According to a Cochrane review, a single oral dose of nasal decongestant in the common cold is modestly effective for the short-term relief of congestion in adults; however, data on the use of decongestants in children are insufficient. Therefore, decongestants are not recommended for use in children under 12 years of age with the common cold.
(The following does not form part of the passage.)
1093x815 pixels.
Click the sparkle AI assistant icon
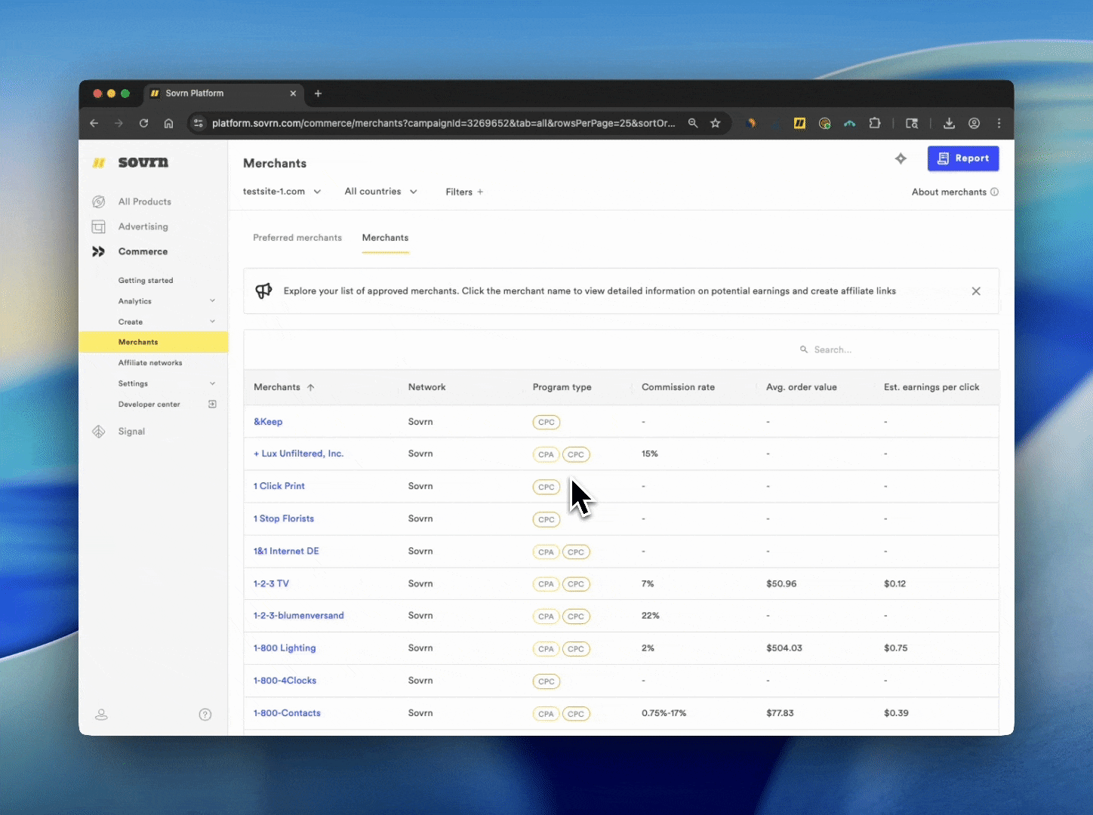(901, 158)
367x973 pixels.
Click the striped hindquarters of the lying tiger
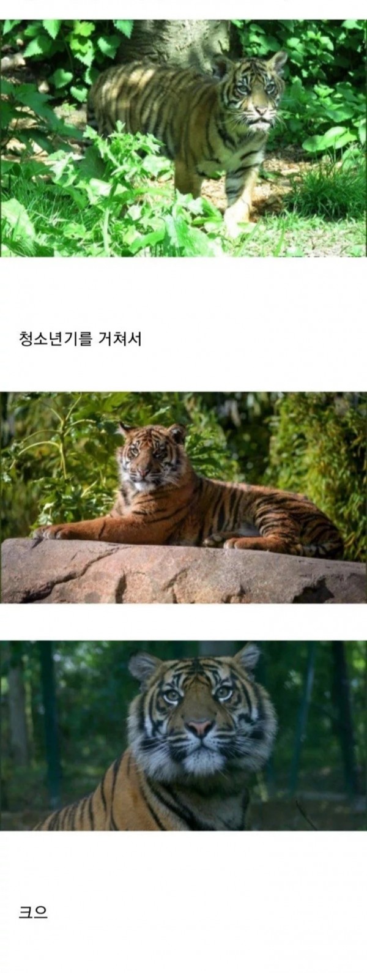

Oral decongestants are also contraindicated in patients with hypertension, coronary artery disease, and history of bleeding strokes.
Over-the-counter cough medicine
No good evidence exists for or against the effectiveness of over-the-counter cough medications for reducing coughing in adults or children. Children under 2 years old should not be given any type of cough or cold medicine due to the potential for life-threatening side effects. In addition, according to the American Academy of Pediatrics, the use of cough medicine to relieve cough symptoms should be avoided in children under 4 years old, and the safety is questioned for children under 6 years old.
Mucolytics such as acetylcysteine and carbocystine are widely prescriped for upper and lower respiratory tract infection without chronic broncho-pulmonary disease. However, in 2013 a Cochrane review reported their efficacy to be limited. Acetylcystine is considered to be safe for the children older than 2 years.
Routine supplementation with vitamin C is not justified, as it does not appear to be effective in reducing the incidence of common colds in the general population. The use of vitamin C in the inhibition and treatment of upper respiratory infections has been suggested since the initial isolation of vitamin C in the 1930s. Some evidence exists to indicate that it could be justified in persons exposed to brief periods of severe physical exercise and/or cold environments. Given that vitamin C supplements are inexpensive and safe, people with common colds may consider trying vitamin C supplements to assess whether they are therapeutically beneficial in their case.